Looking backward from the present day, through the prisms of modern sensibilities, most people assume that those who fought against slavery did so as they would, out of moral revulsion at the institution and empathy for people denied the most basic human rights. Similarly, our present values lead us to understand slavery and racism as being closely connected, thus prejudging that those who opposed slavery did so out of concern for those shackled, whipped, and trafficked. But the reality of the eighteenth century was that the outlooks of those opposed to slavery and those defending it overlapped where they both agreed that the numbers of Africans and the descendants of Africans had grown too large and needed to be dramatically reduced. Eighteenth-century abolitionists hoped that ending slavery itself would accomplish this. Eighteenth-century enslavers looked in the short term to ending the international slave trade and in the long run to encouraging the mass immigration of whites which they expected would drive slavery gradually into its natural grave. In the meantime, both poles of this political spectrum agreed that black people, enslaved or free, needed to be more completely policed and disciplined.

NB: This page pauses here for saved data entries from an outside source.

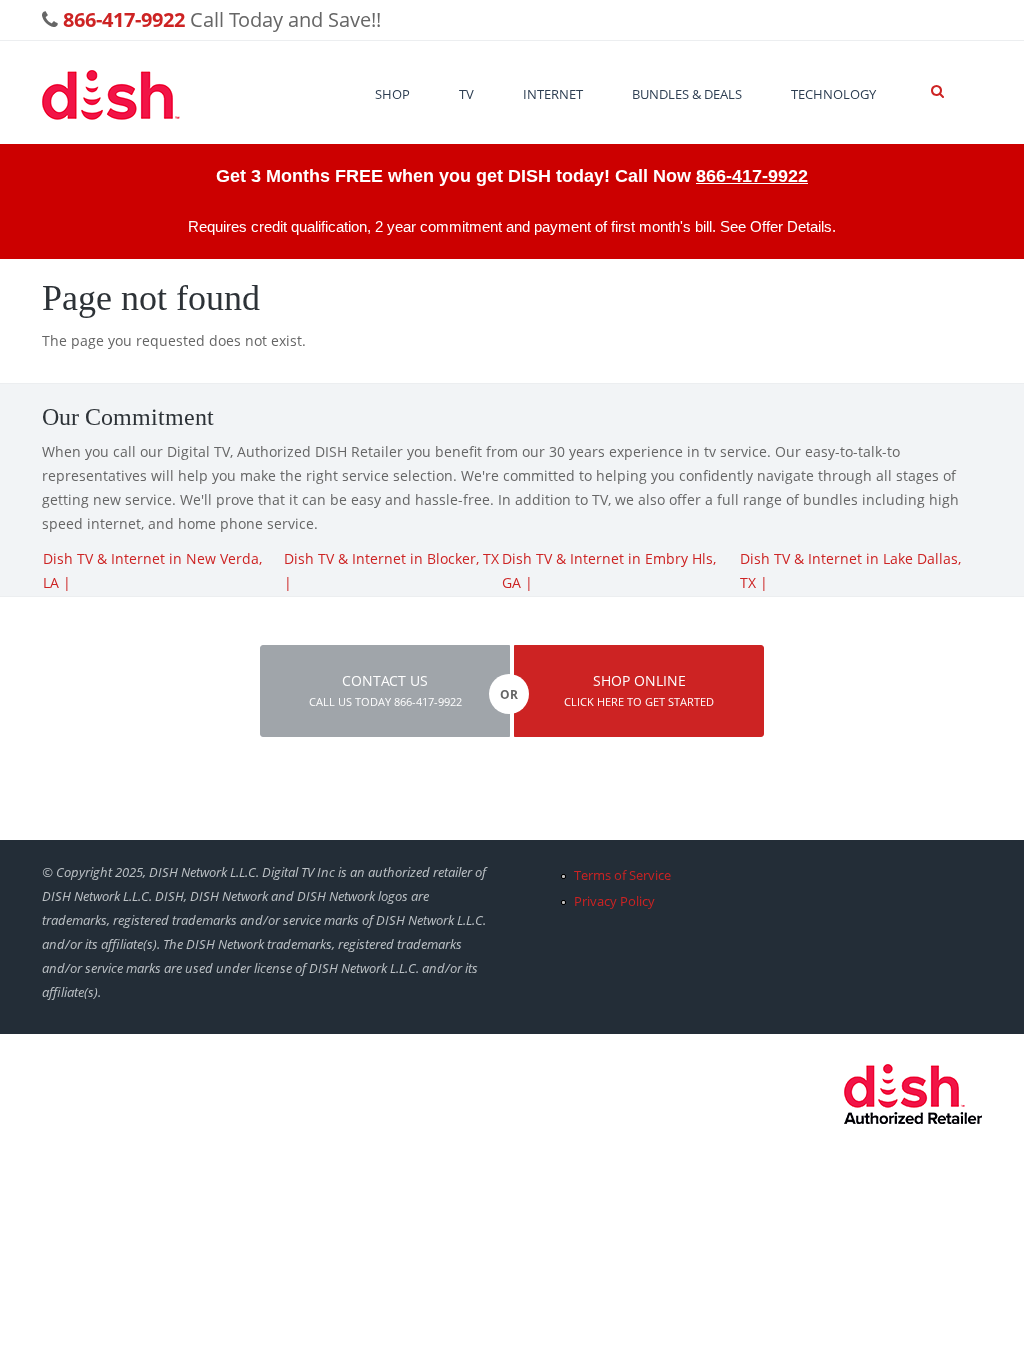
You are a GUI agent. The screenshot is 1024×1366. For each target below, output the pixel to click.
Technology (833, 94)
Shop (392, 94)
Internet (553, 94)
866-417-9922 (752, 176)
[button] (385, 691)
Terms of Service (622, 875)
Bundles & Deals (687, 94)
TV (466, 94)
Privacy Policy (614, 901)
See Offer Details (776, 226)
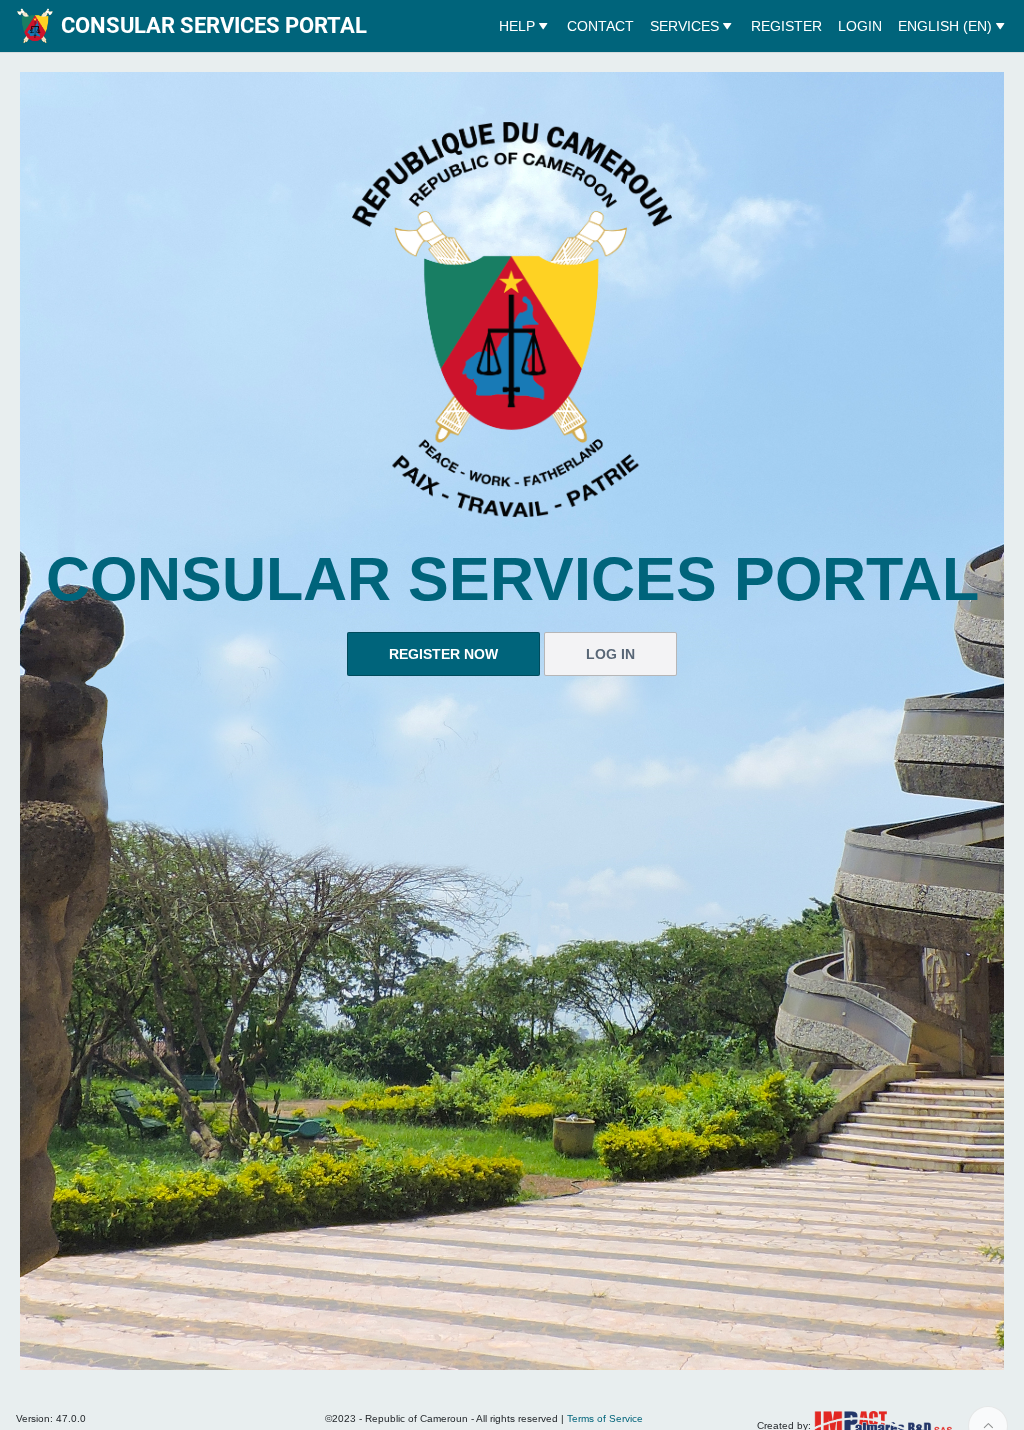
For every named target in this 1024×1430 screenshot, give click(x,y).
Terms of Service (605, 1418)
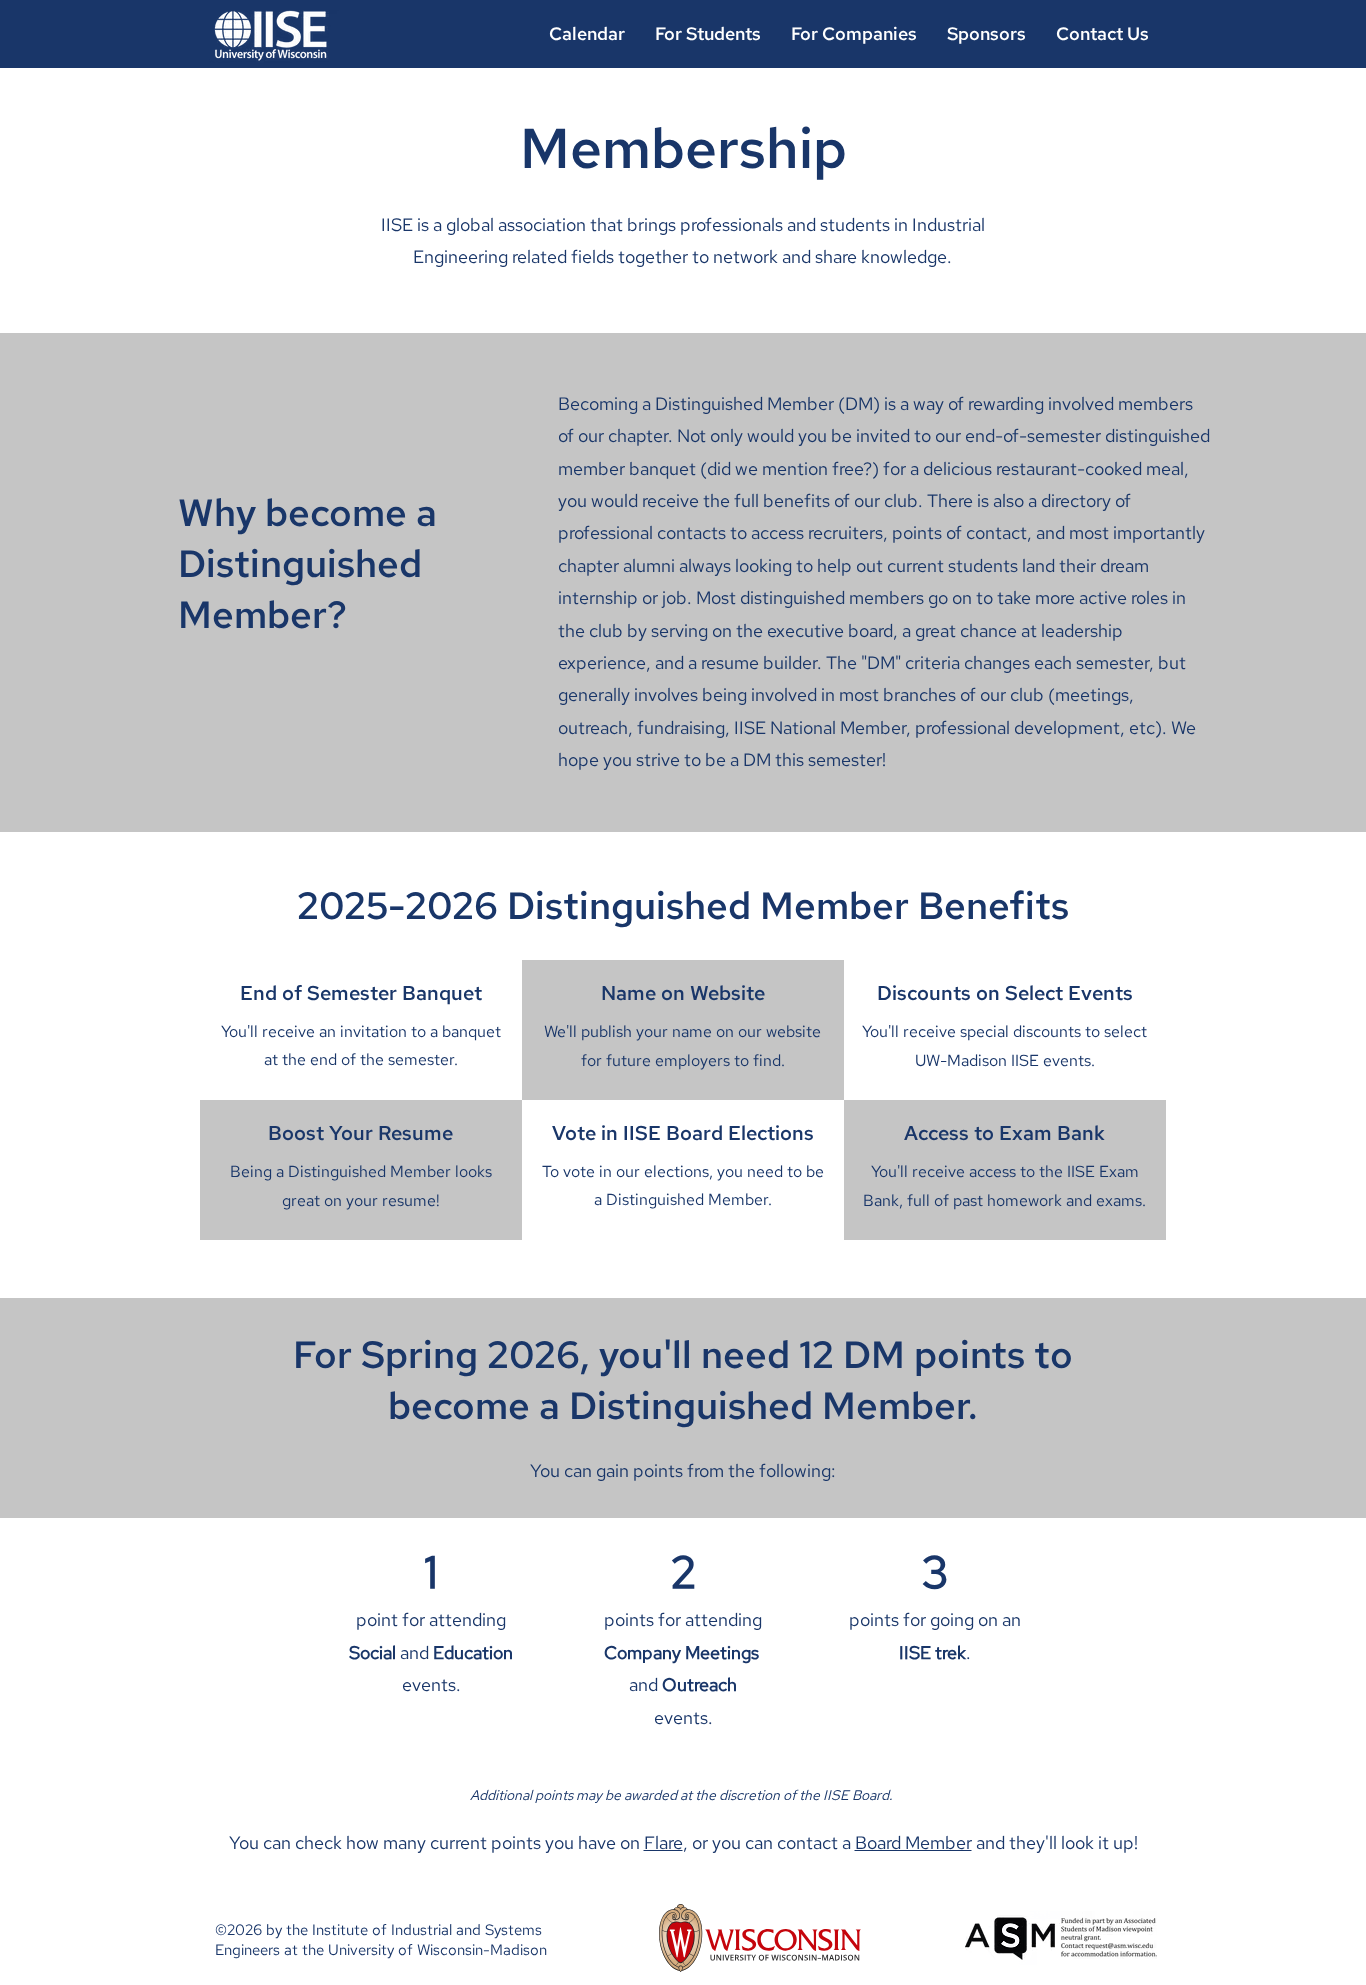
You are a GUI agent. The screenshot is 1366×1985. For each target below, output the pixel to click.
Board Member (913, 1842)
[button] (854, 33)
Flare (663, 1842)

Connecting the dots in the bills Jefferson and the other revisors wrote, a master plan for both ending slavery and whitening Virginia emerges from the haze of legalisms. Decades later in his Autobiography, Jefferson insincerely claimed that the laws dealing with slavery that he authored in the course of Virginia’s revision did not constitute a system: “The bill on the subject of slaves was a mere digest of the existing laws respecting them, without any intimation of a plan for a future & general emancipation.” But when all the pieces of Jefferson’s legal revisions are gathered together, they can be seen to form an interlocking whole that followed a consistent and novel strategy. Laws dealing with the slave trade, migration of free people of color into the state, punishments for petty crimes, and procedures for manumission, all worked seamlessly together to achieve a common purpose—weakening slavery and diminishing the black population.

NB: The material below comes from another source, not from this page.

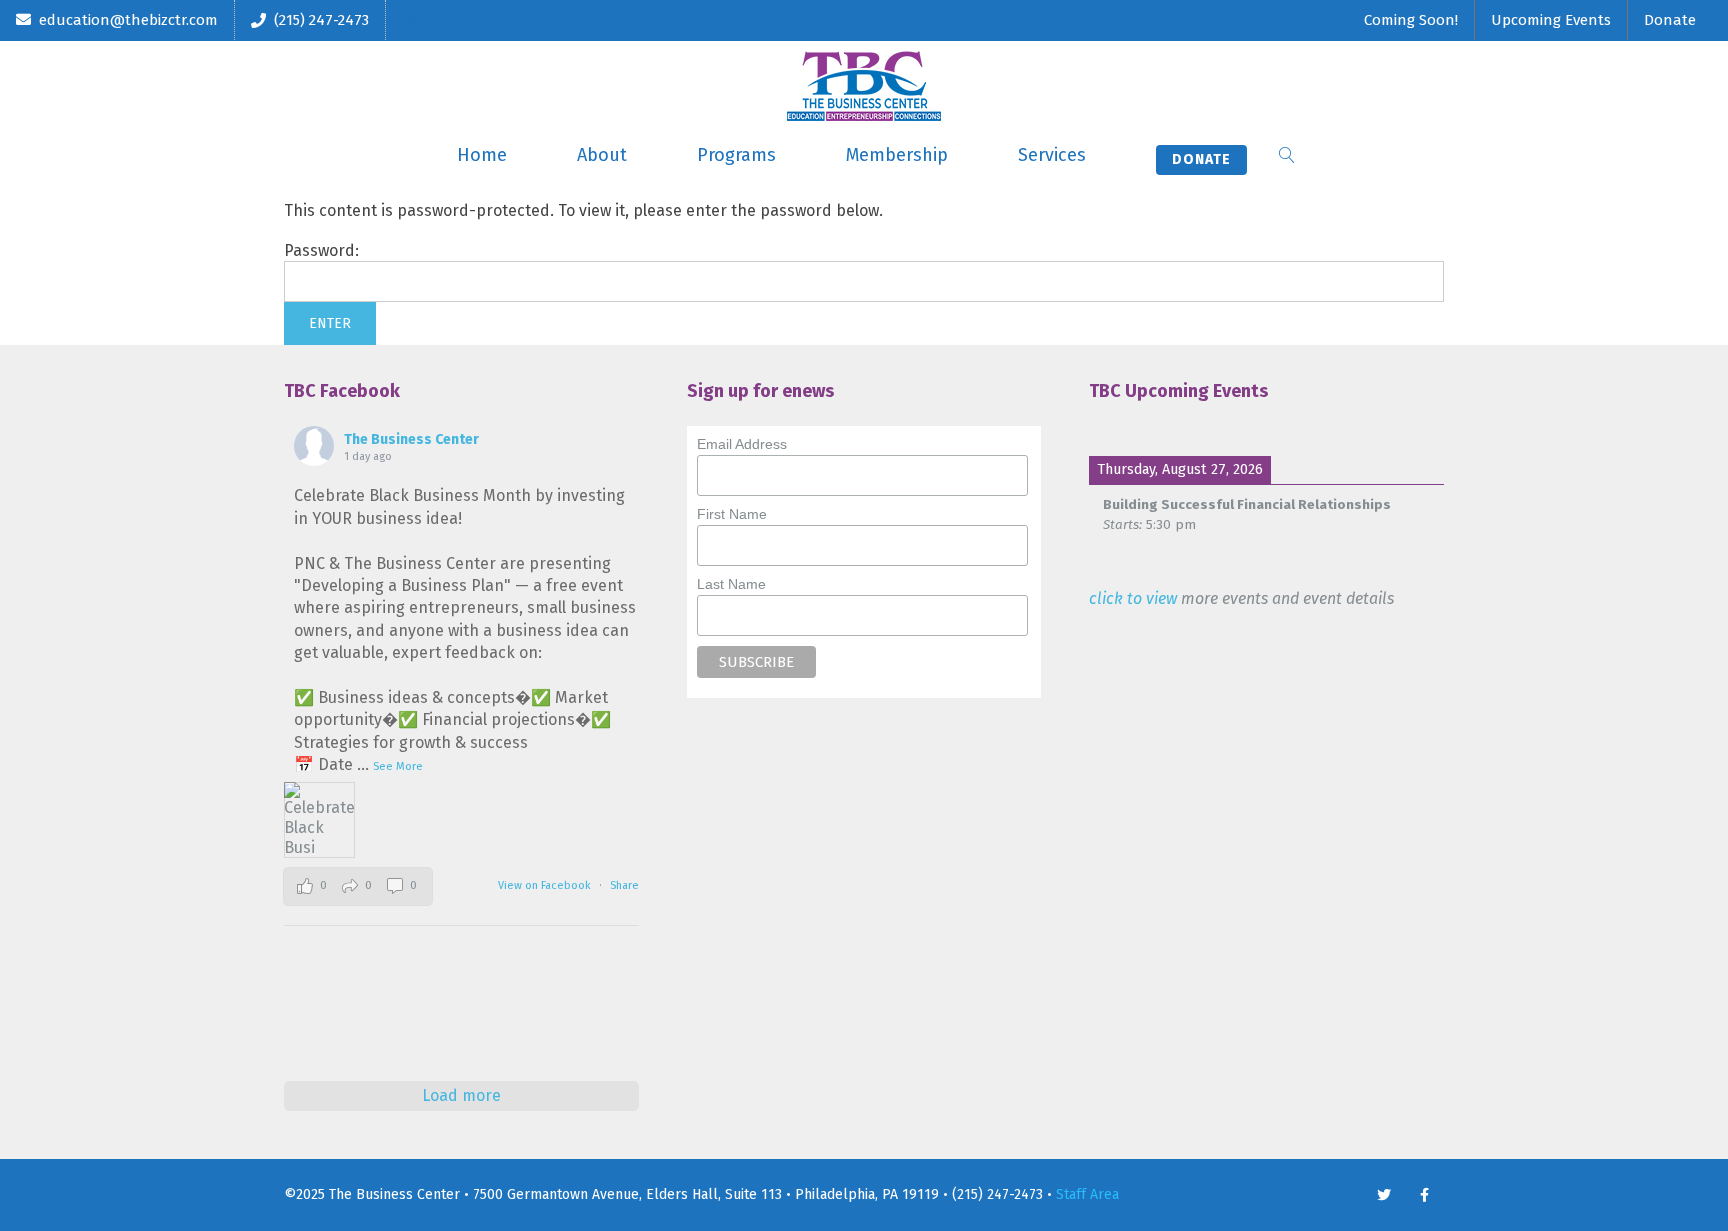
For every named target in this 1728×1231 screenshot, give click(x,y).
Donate (1670, 20)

Jefferson’s system depended on shoring up the bulwarks of race and basing the law on a theory of government that withdrew the protection of government from unfavored groups. But its aim was not simply to construct a segregationist state, one in which the descendants of Africans and enslaved people would exist as a permanent subordinate caste, but rather to use these powers and distinctions to purge people of color entirely from society. Jefferson’s preferred tool for accomplishing this was the ancient legal device of banishment and he set about incorporating it throughout the legal code of Virginia, adding it to laws banning the importation of slaves, laws governing the migration of free people of color, laws of interracial bastardy, criminal statutes, manumission, and ultimately, slavery itself.